Isso dito, o possível ponto de confusão da pesquisa em relação à Covid-19 reside no fato de que o HCoV-229e e o SARS-CoV-2 são muito similares, geneticamente falando. Por isso, os resultados da pesquisa de um podem ser reproduzidos no outro; pelo menos é o que especulam os cientistas.
Por essa razão, a comunidade de estudos do tipo pede para que maiores estudos sejam conduzidos a fim de aferir as capacidades neutralizantes de outros itens, mais acessíveis, contra o novo coronavírus.
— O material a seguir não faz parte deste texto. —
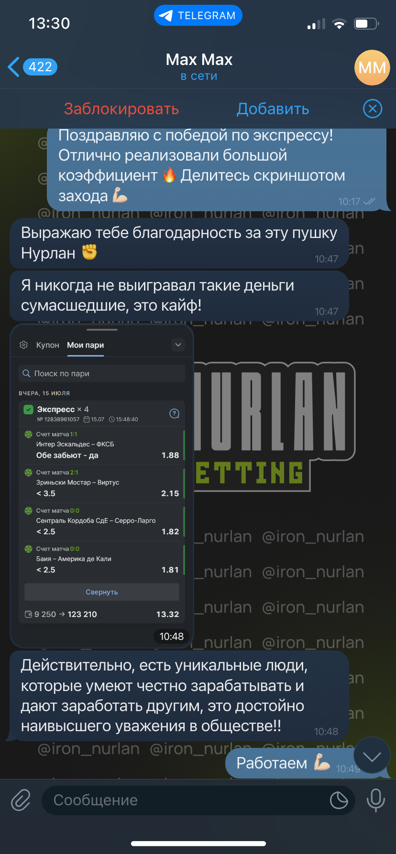Toggle the green Экспресс checkbox
The width and height of the screenshot is (396, 854).
(x=28, y=410)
Produtos como antissépticos bucais contam com químicos que quebram membranas celulares de alguns vírus, mas não se sabe ainda como eles vão interagir com o causador da Covid-19.
Por isso, os testes conduzidos pela universidade com o HCoV-229e trouxeram resultados interessantes: os pesquisadores expuseram culturas de células do fígado humano a soluções que misturaram o vírus e os produtos mencionados, com interações variadas conforme o tempo de exposição de cada produto.
O uso de máscara e o distanciamento social ainda são duas das melhores medidas de proteção contra a Covid-19. Foto: iStock/ Spondylolithesis
“Quando em contato de um ou dois minutos, o shampoo para bebês diluído a 1% conseguiu desativar, respectivamente, 99% e 99,9% do vírus”, disse a equipe em seu relatório. Já no produto de higiene oral, 99,99% do HCoV-229e foi neutralizado em aproximadamente 30 segundos. Tempos superiores de exposição – um ou dois minutos – deram conta da eliminação total do vírus de dentro da solução.
Os resultados são animadores pois parecem (ênfase em “parecem”) corroborar uma pesquisa anterior, conduzida na Alemanha, e que postulou que antisséptico bucal seria capaz de reduzir significativamente a carga viral do coronavírus. Vale citar: a pesquisa alemã, conduzida em julho, usou o SARS-CoV-2 como amostra, então a similaridade com resultados do estudo da Universidade de Penn State conseguiram chamar a atenção.
A higienização das mãos com álcool em gel também protege contra a Covid-19, sendo uma das formas mais recomendadas pela Organização Mundial da Saúde. Imagem: iStock/Reprodução
Ainda assim, todos os cientistas pedem por extremo cuidado, haja vista que ninguém sabe o comportamento de qualquer um dos dois vírus testados caso estes tenham que interagir com os produtos dentro do corpo humano em um ambiente real de testes. Por essa razão, os cuidados que já conhecemos – distanciamento e isolamento social, o uso de máscaras de proteção e sanitização das mãos com álcool em gel – ainda são as melhores formas de prevenção à Covid-19.
Diante disso, os pesquisadores de Penn State estão animados, e recomendam estudos mais profundos para avançar essas conclusões: “Os testes clínicos são necessários para determinar se esses produtos podem reduzir a carga viral de pacientes que testaram positivo para a Covid-19, ou aqueles cujas ocupações de alto risco facilitem a transmissão quando falam, tossem ou espirram”, disse Craig Meyers, o microbiologista que assina a chefia do estudo. “Ainda que essas soluções reduzam a transmissão em 50%, isso traria um impacto enorme”.